Let's analyze each problem to determine if $y$ can be defined as a linear function of $x$.

Problem 4:

The equation is: $-9x - 8y = 9$

To determine if this defines $y$ as a linear function of $x$, we need to solve for $y$ in terms of $x$.

1. Rearrange the equation to isolate $y$: $-8y = 9 + 9x$

2. Divide by $-8$ to solve for $y$: $y = -\frac{9}{8}x - \frac{9}{8}$

Since the equation is now in the form $y = mx + b$ (where $m = -\frac{9}{8}$ and $b = -\frac{9}{8}$), this does define $y$ as a linear function of $x$. Therefore, the answer is Yes, and $y = -\frac{9}{8}x - \frac{9}{8}$.

Problem 5:

The equation is: $10x = 3y + 4$

Again, let’s rearrange to see if we can express $y$ in terms of $x$.

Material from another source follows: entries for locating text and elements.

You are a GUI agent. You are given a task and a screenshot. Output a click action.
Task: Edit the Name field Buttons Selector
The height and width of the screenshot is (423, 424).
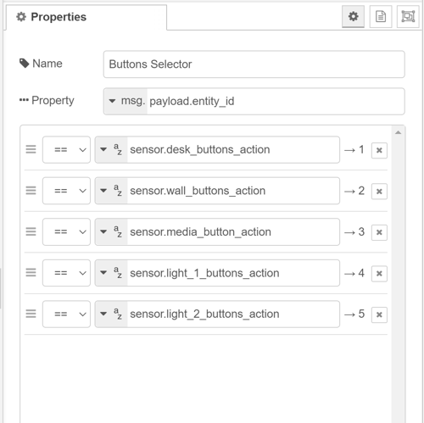click(254, 64)
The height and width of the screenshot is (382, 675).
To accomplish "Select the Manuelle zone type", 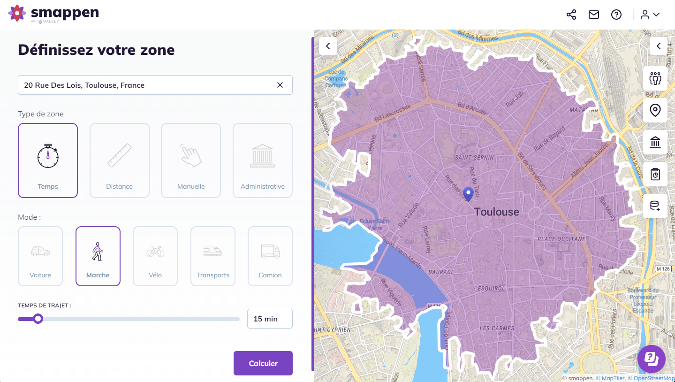I will [190, 160].
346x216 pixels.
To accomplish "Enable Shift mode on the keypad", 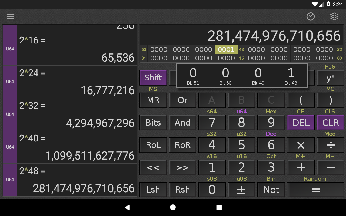I will tap(153, 77).
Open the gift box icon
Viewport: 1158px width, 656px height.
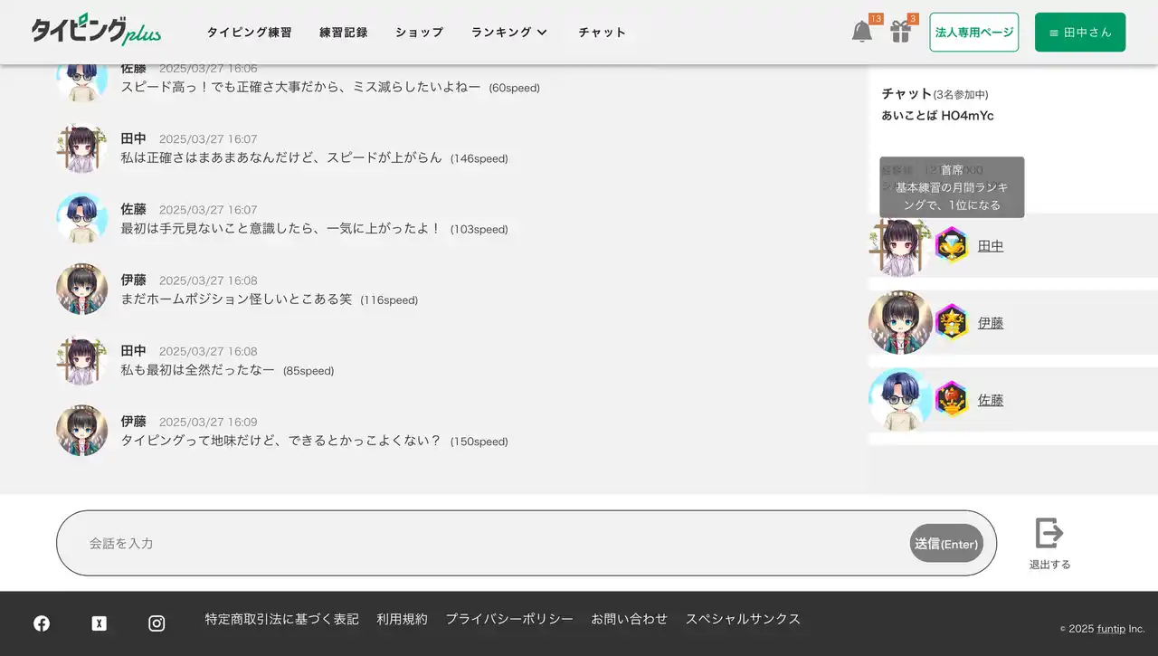[x=900, y=32]
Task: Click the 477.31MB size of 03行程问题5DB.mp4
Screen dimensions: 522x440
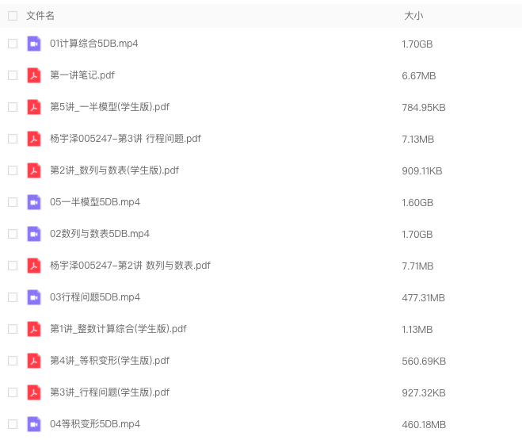Action: (x=423, y=298)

1. Move terms involving $y$ to one side: $3y = 10x - 4$

2. Divide by 3 to solve for $y$: $y = \frac{10}{3}x - \frac{4}{3}$

This equation is also in the form $y = mx + b$ (where $m = \frac{10}{3}$ and $b = -\frac{4}{3}$), meaning it also defines $y$ as a linear function of $x$. The answer here is Yes, and $y = \frac{10}{3}x - \frac{4}{3}$.

Would you like further details or have any specific questions about these steps?

Further Practice Questions:

1. How can we identify linear equations quickly without rearranging terms?
2. What are the characteristics of a non-linear function?
3. How would the process change if the equation had a $y^2$ term?
4. What happens if both $x$ and $y$ have squared terms in an equation?
5. Can the constant term in a linear equation ever be negative?

Tip: When rearranging equations to find if they are linear, always aim for the form $y = mx + b$. If you can achieve this form, it confirms the function is linear.